Task objective: Go to the line containing "Screen dimensions: 642x758" in the listing below. Output that line and each later one exactly.

Segment Start: Records shown

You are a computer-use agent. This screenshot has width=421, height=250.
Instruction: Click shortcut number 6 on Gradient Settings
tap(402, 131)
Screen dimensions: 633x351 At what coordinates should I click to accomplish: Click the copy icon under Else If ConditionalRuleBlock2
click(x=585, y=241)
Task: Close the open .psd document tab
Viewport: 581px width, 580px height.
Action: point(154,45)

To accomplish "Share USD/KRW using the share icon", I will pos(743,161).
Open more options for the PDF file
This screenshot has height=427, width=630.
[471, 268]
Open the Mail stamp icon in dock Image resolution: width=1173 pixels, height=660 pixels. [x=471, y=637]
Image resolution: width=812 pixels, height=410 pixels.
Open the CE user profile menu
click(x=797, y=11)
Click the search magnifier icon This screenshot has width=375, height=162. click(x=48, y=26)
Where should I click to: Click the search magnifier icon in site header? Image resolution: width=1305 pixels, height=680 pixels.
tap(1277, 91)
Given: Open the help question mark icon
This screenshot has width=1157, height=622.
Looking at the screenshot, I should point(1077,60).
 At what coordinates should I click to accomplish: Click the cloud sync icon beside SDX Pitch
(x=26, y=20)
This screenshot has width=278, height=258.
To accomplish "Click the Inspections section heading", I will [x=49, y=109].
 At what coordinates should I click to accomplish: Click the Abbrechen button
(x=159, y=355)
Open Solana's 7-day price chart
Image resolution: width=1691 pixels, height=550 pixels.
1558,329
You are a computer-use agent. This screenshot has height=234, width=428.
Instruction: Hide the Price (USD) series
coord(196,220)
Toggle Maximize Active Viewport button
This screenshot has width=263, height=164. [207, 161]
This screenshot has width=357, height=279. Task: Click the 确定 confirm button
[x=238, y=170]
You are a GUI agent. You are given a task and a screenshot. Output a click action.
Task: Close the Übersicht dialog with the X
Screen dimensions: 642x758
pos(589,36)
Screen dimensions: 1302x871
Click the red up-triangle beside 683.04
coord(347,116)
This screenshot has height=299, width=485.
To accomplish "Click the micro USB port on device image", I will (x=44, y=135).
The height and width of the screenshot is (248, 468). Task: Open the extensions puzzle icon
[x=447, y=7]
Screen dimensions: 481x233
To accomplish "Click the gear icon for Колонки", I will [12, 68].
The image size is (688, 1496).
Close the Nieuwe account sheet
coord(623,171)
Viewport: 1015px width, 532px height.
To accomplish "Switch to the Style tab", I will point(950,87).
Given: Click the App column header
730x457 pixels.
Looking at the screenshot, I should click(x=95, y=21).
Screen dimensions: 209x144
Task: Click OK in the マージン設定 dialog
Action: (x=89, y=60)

Segment End: Records shown

Solution for this task:
Screen dimensions: 642x758
pos(589,36)
Screen dimensions: 1302x871
Click the red up-triangle beside 683.04
coord(347,116)
This screenshot has height=299, width=485.
To accomplish "Click the micro USB port on device image", I will (x=44, y=135).
The height and width of the screenshot is (248, 468). Task: Open the extensions puzzle icon
[x=447, y=7]
Screen dimensions: 481x233
To accomplish "Click the gear icon for Колонки", I will [12, 68].
The image size is (688, 1496).
Close the Nieuwe account sheet
coord(623,171)
Viewport: 1015px width, 532px height.
To accomplish "Switch to the Style tab", I will point(950,87).
Given: Click the App column header
730x457 pixels.
Looking at the screenshot, I should click(x=95, y=21).
Screen dimensions: 209x144
Task: Click OK in the マージン設定 dialog
Action: (x=89, y=60)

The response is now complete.